Gerüchte und Spekulationen um Mandelas Tod
Gestern wurde schließlich die Nachricht übermittelt, Madiba sei um 20:50 Uhr friedlich eingeschlafen. Ob er diesen – seinen letzten – Weg selber beschritten hat oder die Maschinen schließlich abgestellt wurden, geht aus den Medienberichten nicht hervor. Das ist jedoch auch nicht verwunderlich, hieß es doch im September, Nelson Mandela befinde sich auf dem Weg der Besserung. Seitdem gab es keine Nachrichten mehr über seinen Gesundheitszustand. Niemand hat ihn mehr gesehen. Immer hieß es nur, er sei kritisch, aber stabil. Unter diversen Artikeln auf südafrikanischen Newsportalen quillten die Kommentare skeptischer Bürger über, die vermuteten, Mandela werde von dem ANC nur für die Wahlen künstlich am Leben gehalten. Auch wurden andere Gründe für das Verschleiern seines wahren Zustandes genannt, die im oben verlinkten Artikel nachgelesen werden können und hier nicht weiter breitgetreten werden sollen. Mandela ist tot und daran werden auch diese Spekulationen nichts mehr ändern.
Viel mehr möchte ich hier einmal meine persönlichen Empfindungen darlegen, wie die südafrikanische Bevölkerung auf die Nachricht vom Tode ihres Nationalhelden reagiert.

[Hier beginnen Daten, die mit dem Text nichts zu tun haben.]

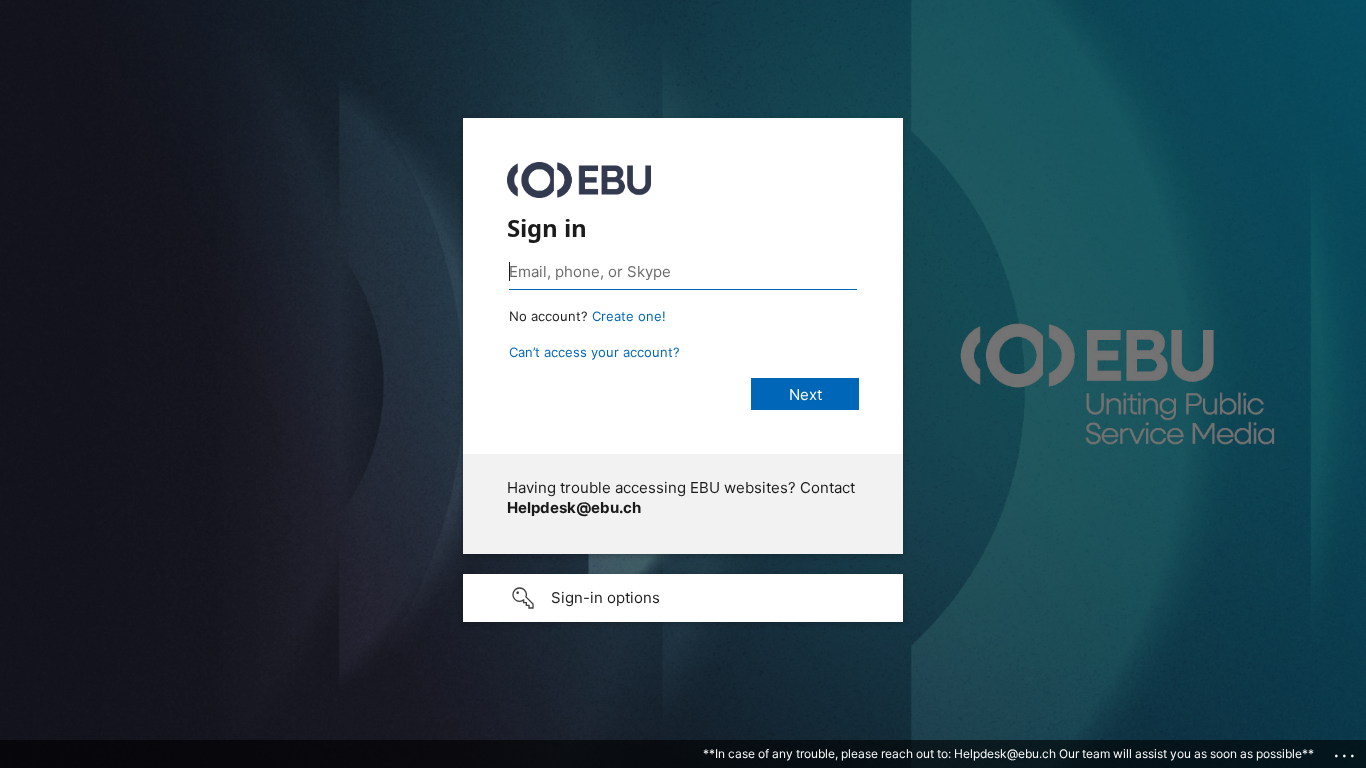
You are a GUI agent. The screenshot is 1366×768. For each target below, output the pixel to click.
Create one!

Anders als erwartet ist es erstaunlich ruhig da draußen. Zumindest in der Kapstädter Innenstadt merkt man bisher nicht unbedingt, dass heute Nacht die wichtigste Figur der südafrikanischen Geschichte verstorben ist. Mir ist aufgefallen, dass auf den Straßen nicht solch ein Gewusel wie sonst herrscht, die Leute wirken in sich gekehrt, nachdenklich und ruhig. Im Büro dagegen herrscht Professionalität wie immer. Zwar wurde kurz über die tragische Nachricht gesprochen, doch alles in allem unterscheidet sich der Arbeitstag nicht von dem gestrigen.
10 Tage Staatstrauer
In Johannesburg versammelten sich laut Medienberichten hunderte Bürger vor Mandelas Haus, um dem Anti-Apartheids-Kämpfer zu gedenken. Dabei wurde eher gefeiert als getrauert. Tanzend, singend und fahnenschwenkend feierten sie das Leben und Erbe des Vaters der Nation. Andere legten Blumen nieder und entzündeten Kerzen. Präsident Zuma hat bis zum Tag der Beerdigung die Staatstrauer ausgerufen. In Johannesburg und Kapstadt wird es heute um 17 Uhr und in den kommenden Tagen große Gedenkfeiern geben. Die offizielle Zeremonie wird vermutlich in fünf Tagen im Soccer City Stadion in Soweto mit knapp 100.000 Gästen stattfinden und auf Großbildschirmen im ganzen Land übertragen. Hier hatte Madiba während der WM 2010 seinen letzten öffentlichen Auftritt. Nach der Zeremonie soll sein Leichnam für drei Tage in der Pretoria City Hall oder im Union Building aufgebahrt werden. Es werden hohe Gäste aus der ganzen Welt wie etwa US-Präsident Barrack Obama, Papst Franziskus, Queen Elizabeth II, der Dalai Lama und Bill Clinton erwartet. Die Beerdigung wird vermutlich im Kreise der Familie in dem kleinen Dörfchen Qunu stattfinden, wo Nelson Mandela aufwuchs und ein Familiengrab hat.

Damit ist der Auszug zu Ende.